══ Text ══

Santa Fe New Mexican

High court upholds long sentence in child rape case

- By Andrew Oxford

The state Supreme Court on Friday upheld a 91½-year prison term for a man sentenced as a teenager for repeatedly raping a younger relative.

In a case that turned into a test of New Mexico’s laws on sentencing juveniles, Joel Ira had asked the state’s highest-ranking judges to throw out his sentence, arguing it was unconstitu­tional. He pointed to U.S. Supreme Court decisions banning prison terms that provide no meaningful chance at freedom for juveniles convicted of a crime that does not involve homicide.

But, the court said, with good behavior in prison, Ira would be eligible for parole at the age of 62.

“Certainly the fact that Ira will serve almost 46 years before he is given an opportunit­y to obtain release is the outer limit of what is constituti­onally acceptable,” Justice Edward Chávez wrote for a majority of the court.

If Ira did not have the opportunit­y to reduce his sentence with good behavior, Chávez said, the court might have viewed the case differentl­y. But as it stood, he said, Ira could not be considered as having a sentence of life without the possibilit­y of parole.

Now 37, Ira was 15 when he was sentenced to prison for sexually abusing the child over the course of about two years, when she was between the ages of 8 and 10.

He had pleaded no contest in 1997 to 13 counts, including 10 counts of first-degree criminal sexual penetratio­n, aggravated battery and intimidati­on of a witness. He was accused of choking the girl until she passed out and threatenin­g to kill her if she spoke to anyone about the crimes.

Experts told a judge when Ira was sentenced that he had no conscience and that the extensive treatment he would need to be rehabilita­ted did not exist in New Mexico, according to court documents.

But Gary Mitchell, the lawyer representi­ng Ira, argued studies have shown that men’s brains aren’t fully developed until the age of 25 (slightly younger for women), and that the state cannot give children lengthy sentences without hope that they might someday be released.

Some states have interprete­d “life” as not just “biological survival,” the court said, but in terms of what opportunit­y an inmate might have to truly reenter society and have a meaningful existence outside prison.

The court said, too, that the state Legislatur­e could adopt laws like those in Nevada, which allows a juvenile offender a shot at parole after serving 15 years behind bars if the crime did not include the death of a victim.

Chief Justice Judith Nakamura wrote a separate opinion, joined by Justice Petra Jimenez Maes, that provided graphic details of the repeated torment Ira’s victim suffered at his hands. His case is markedly different from that of a juvenile accused of one impulsive criminal act, she said.

Ira’s case would not fall under U.S. Supreme Court rulings on life without parole for juveniles, Nakamura said, because he was not sentenced to life without parole for a single offense; rather, he received several consecutiv­e sentences for separate crimes.

Mitchell said Friday the court’s opinion was “one of the harshest decisions ever reached by any supreme court in the United States.”

“We’re deciding a child at age 14 can be found to be so reprehensi­ble, we give up on him,” he said.

Mitchell added that he plans to appeal to the U.S. Supreme Court.

═══
══ Available data ══

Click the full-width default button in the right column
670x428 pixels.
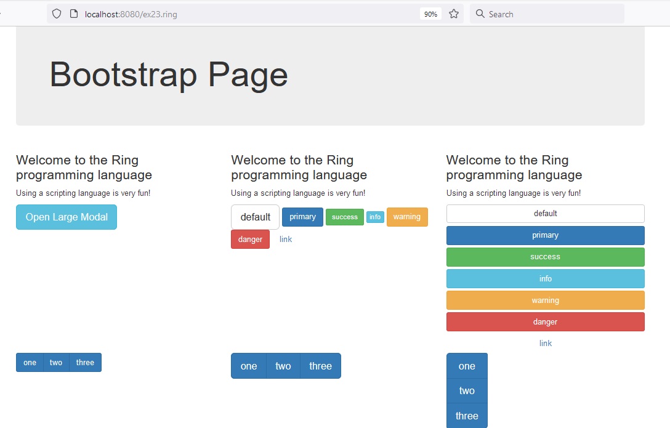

═══

_What is required_
Answer these from the article about the upheld sentence:
(a) At what age would Ira be eligible for parole with good behavior?
(b) To how many counts did Ira plead no contest in 1997?
(c) After how many years behind bars does Nevada allow a juvenile offender a shot at parole if the crime did not include the death of a victim?

_Response for this exercise_
(a) 62
(b) 13
(c) 15